O diabetes mellitus pré-gestacional (DMG prévio) é uma condição em que a mulher já possui diabetes antes de engravidar. Seu diagnóstico no primeiro trimestre é crucial, sendo caracterizado por glicemia de jejum ≥ 126 mg/dL ou HbA1c ≥ 6,5%. A prevalência de diabetes na gravidez tem aumentado, e o reconhecimento precoce é vital para a saúde materno-fetal. A fisiopatologia das malformações congênitas no diabetes pré-gestacional está ligada à teratogenicidade da hiperglicemia durante a organogênese, período crítico de formação dos órgãos fetais, que ocorre nas primeiras 8 a 10 semanas de gestação. Níveis elevados de glicose e seus metabólitos podem induzir estresse oxidativo, disfunção mitocondrial e alterações na expressão gênica, levando a defeitos no desenvolvimento embrionário. Por isso, mesmo com um controle glicêmico rigoroso instituído após o diagnóstico, o risco de malformações já pode estar estabelecido. O tratamento do diabetes pré-gestacional envolve insulinoterapia, dieta balanceada e exercícios físicos, com o objetivo de manter um controle glicêmico estrito antes e durante toda a gestação. No entanto, é fundamental que o planejamento da gravidez inclua a otimização do controle glicêmico pré-concepcional para minimizar o risco de embriopatia diabética. O prognóstico fetal é diretamente influenciado pela qualidade do controle glicêmico desde antes da concepção.

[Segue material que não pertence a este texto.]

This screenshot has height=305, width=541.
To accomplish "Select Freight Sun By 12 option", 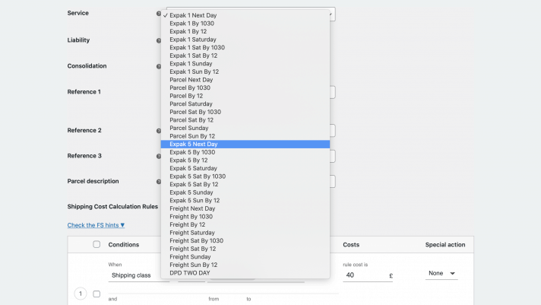I will tap(193, 264).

As malformações mais comuns incluem defeitos do tubo neural (anencefalia, espinha bífida), cardiopatias congênitas (transposição de grandes artérias, defeitos do septo), agenesia renal e síndrome da regressão caudal.

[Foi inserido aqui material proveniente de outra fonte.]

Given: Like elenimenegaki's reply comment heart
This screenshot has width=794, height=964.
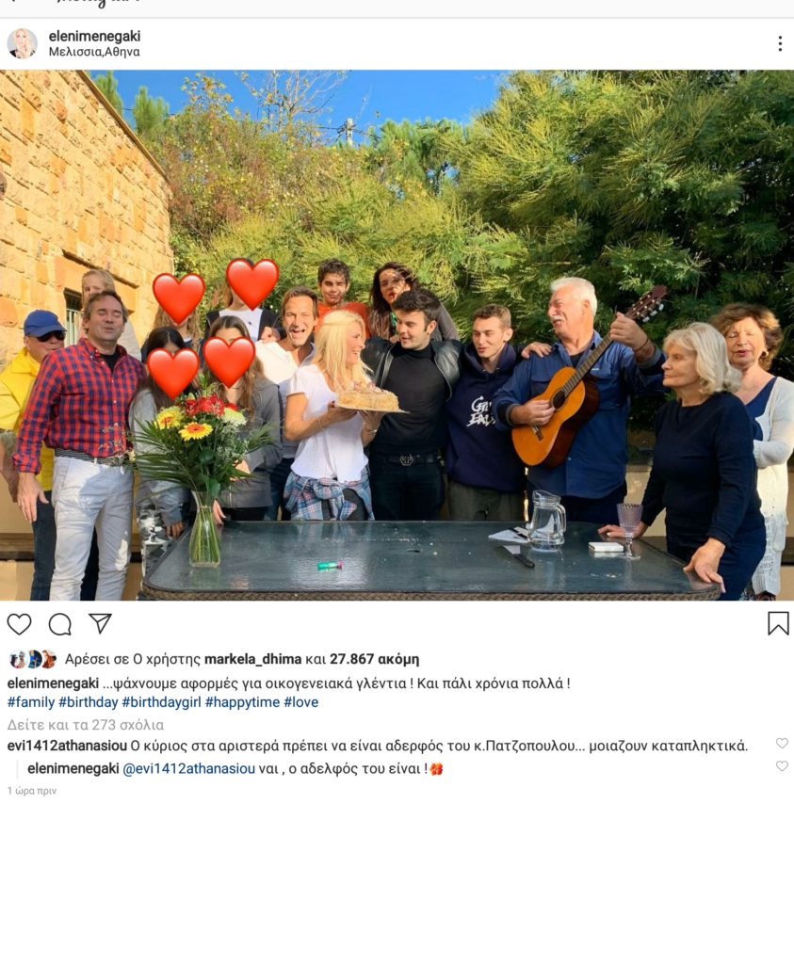Looking at the screenshot, I should click(x=782, y=766).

As malformações ocorrem durante a organogênese, nas primeiras 8-10 semanas de gestação. Se a hiperglicemia já estava presente nesse período, o dano teratogênico pode já ter sido estabelecido antes mesmo do diagnóstico e início do tratamento.
O diabetes pré-gestacional está associado a um risco significativamente maior de malformações congênitas e aborto espontâneo devido à hiperglicemia no primeiro trimestre. O diabetes gestacional, por sua vez, está mais relacionado a complicações como macrossomia, hipoglicemia neonatal e icterícia, que ocorrem no segundo e terceiro trimestres.